Dissecting the contributions of proteolysis, iron-sulfur cluster assembly, and transcriptional repression on the regulation of the Escherichia coli transcription factor FNR.

摘要

In Escherichia coli, the transcription factor FNR senses O2 and responds by altering the expression of genes required for adaptation to O2-limiting conditions. FNR is active under anaerobic conditions, when it contains an O2-labile [4Fe-4S] cluster, which is required for FNR activity. Under aerobic conditions, the cluster is destroyed, thereby inactivating FNR. The work in this thesis describes additional regulatory processes that contribute to the ability of FNR to optimally sense and respond to O2.; To investigate the role of proteolysis, the degradation rate of FNR was measured.
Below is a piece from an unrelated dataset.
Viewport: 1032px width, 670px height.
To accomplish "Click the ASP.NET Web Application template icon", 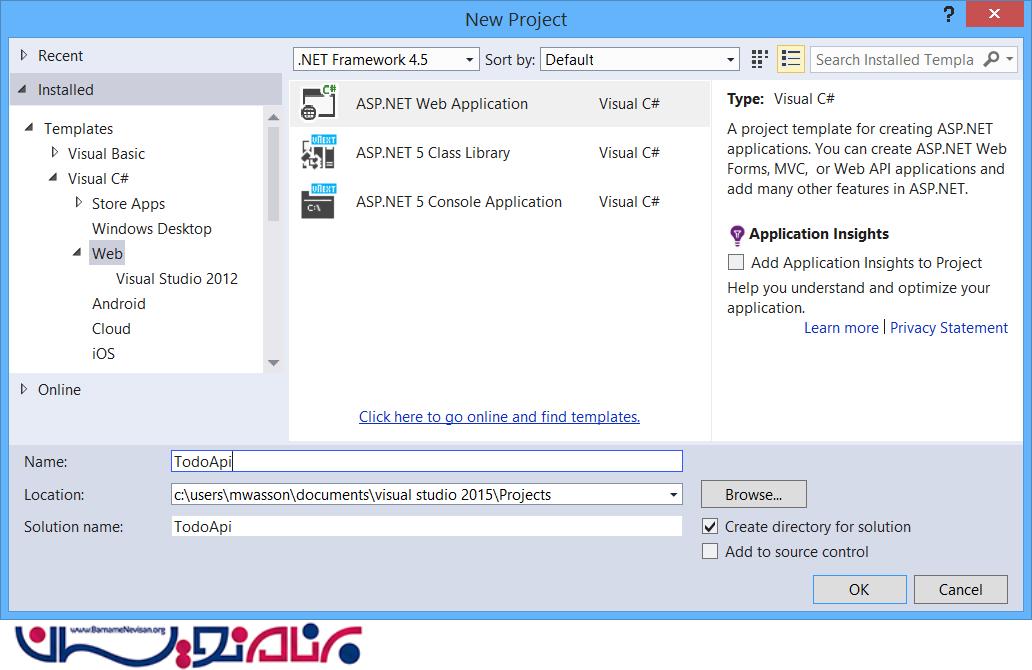I will click(319, 104).
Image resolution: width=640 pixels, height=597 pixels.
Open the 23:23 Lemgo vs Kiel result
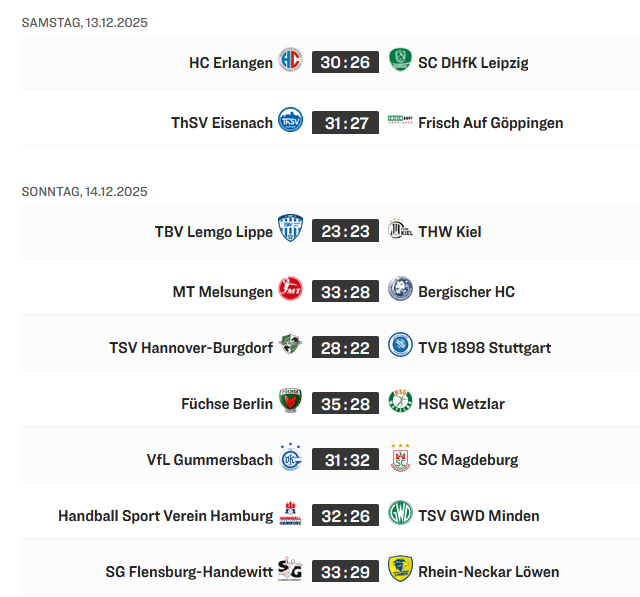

These studies showed that inactive, clusterless FNR is specifically but slowly proteolyzed by the ClpXP protease, whereas dimeric, [4Fe-4S]-FNR escapes degradation. Varying FNR levels over a small range had a direct effect on the efficiency of FNR inactivation in aerobic cells, suggesting that proteolysis maintains appropriate FNR levels for its efficient inactivation by O 2. Finally, proteolysis was used to demonstrate that O2-inactivated FNR (apo-FNR) in aerobic cells is reactivated to [4Fe-4S]-FNR.; To understand the pathways required for FNR Fe-S cluster assembly, the contributions of the Isc and Suf Fe-S cluster biogenesis pathways were evaluated. By monitoring the activity of an FNR mutant that contains an O2-resistant Fe-S cluster in strains lacking either Isc or Suf, I found that Isc is the major pathway by which newly synthesized FNR acquires Fe-S clusters under aerobic and anaerobic conditions. However, under anaerobic conditions, a second Fe-S cluster biogenesis pathway can also provide Fe-S clusters for FNR. In addition, the re-conversion of apo-FNR in aerobic cells to [4Fe-4S]-FNR is mediated by Isc.; Finally, the regulation of fnr expression was examined. Using in vitro and in vivo approaches, it was demonstrated that FNR represses its own synthesis by binding to a single site within Pfnr. The finding that IHF plays a role in activating Pfnr suggests an additional level of regulation. In summary, this thesis provides evidence which suggests that proteolysis, Fe-S cluster assembly, and transcriptional regulation are additional processes that contribute to the regulation of FNR as an O2-sensor.